When the first PC with Basic launched in the 80s many people wanted to develop f...

bitL · on Dec 27, 2020

RL needs a supercomputer and its code is usually too fragile - making a trivial mistake anywhere (missing a constant multiplication, swapping the order of two consecutive lines of code etc.) would likely lead to your model never converging even if you got everything else right.

chasely · on Dec 27, 2020

The hard part of RL for the problems I've encountered in my work is that you need a simulator. Building a reliable and accurate simulator is often an immense undertaking.

dgb23 · on Dec 27, 2020

Maybe data scientists should team up (more?) with game programmers. They have a ton of experience in building very complex simulations.

Ma8ee · on Dec 27, 2020

Which code is not fragile in that sense? I think that is a rather strange criticism.

Iv · on Dec 27, 2020

You can do RL on an raspberry pi. Depends what problem you are trying to solve but not all of them require video analysis and billions of parameters.

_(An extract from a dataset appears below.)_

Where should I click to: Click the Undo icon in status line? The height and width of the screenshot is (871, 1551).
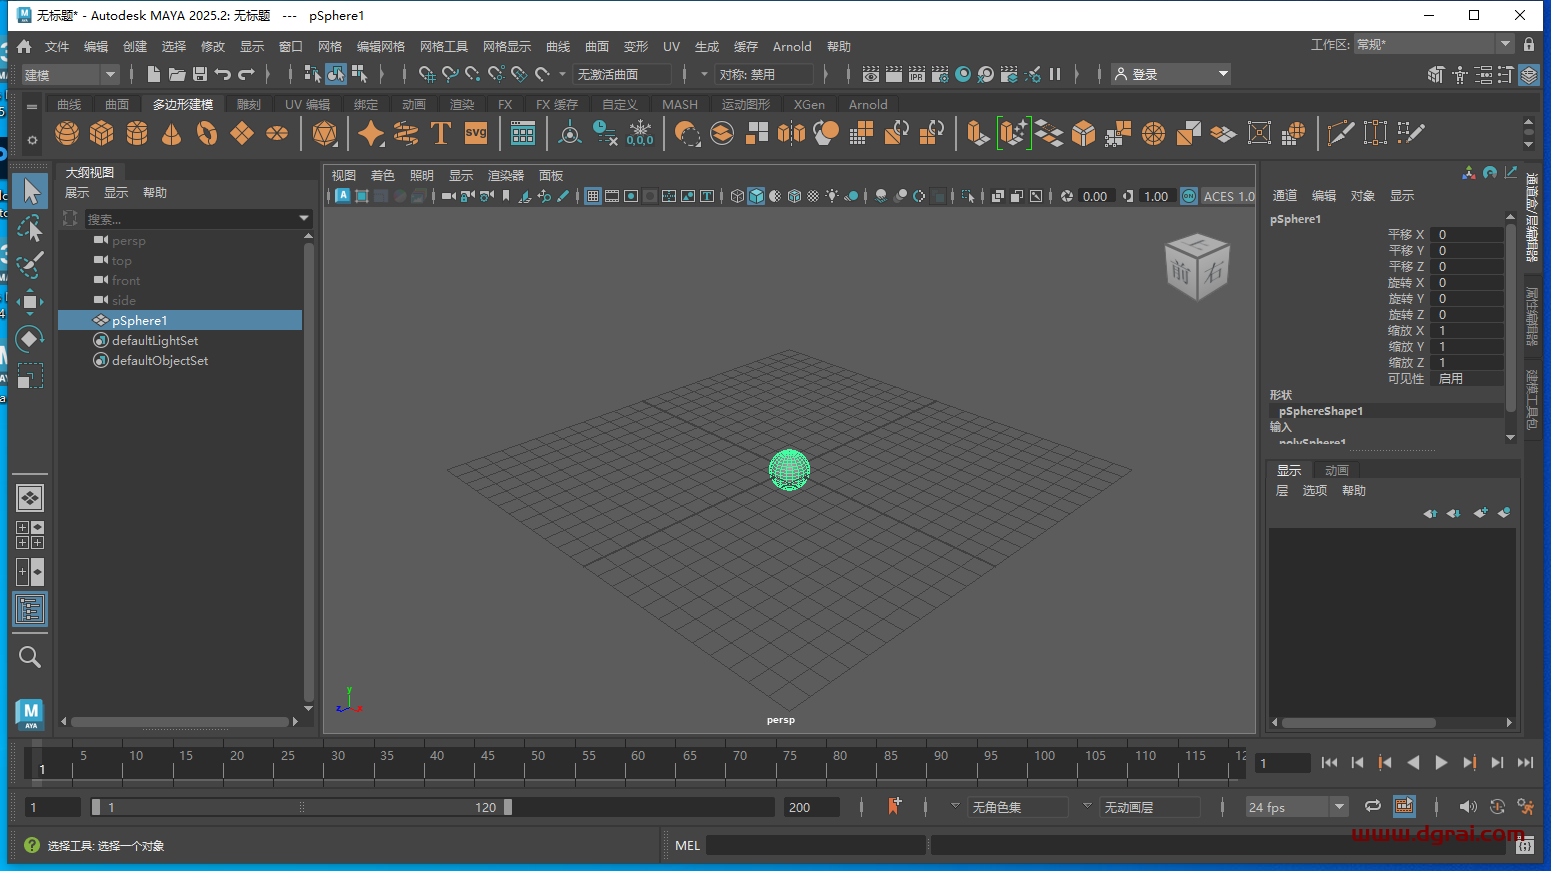click(223, 74)
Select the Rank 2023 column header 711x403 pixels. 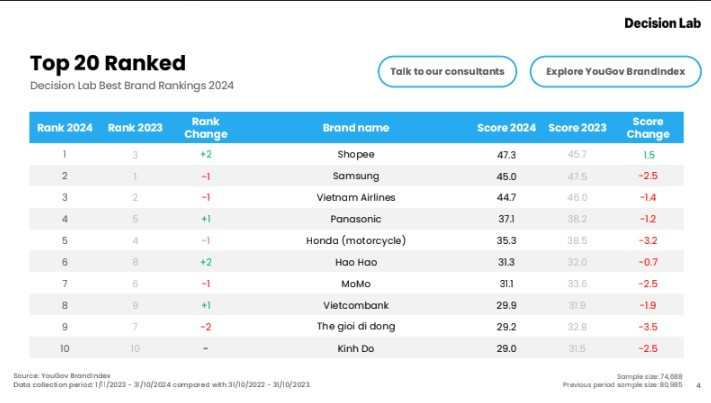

cbames89 · on Dec 27, 2020

Technical point: Value functions that are a constant multiples of each other result in the same behavior.

bitL · on Dec 28, 2020

Making a constant multiplication mistake somewhere in the code doesn't imply the new value function would be a constant multiply of the optimal one.

bonoboTP · on Dec 27, 2020

RL isn't new though, the foundational results are about 25 years old.

WanderPanda · on Dec 27, 2020

And it feels a bit like it is stalling (at least in continuous control)

cbames89 · on Dec 27, 2020

In my opinion there's a wide open array of approaches from control that can help with this. Learning for Control is a new conference that looks at this very topic.

stevofolife · on Dec 27, 2020

No one said "new". You can apply what you said to PC and iPhones. Mainframes and palms existed before them.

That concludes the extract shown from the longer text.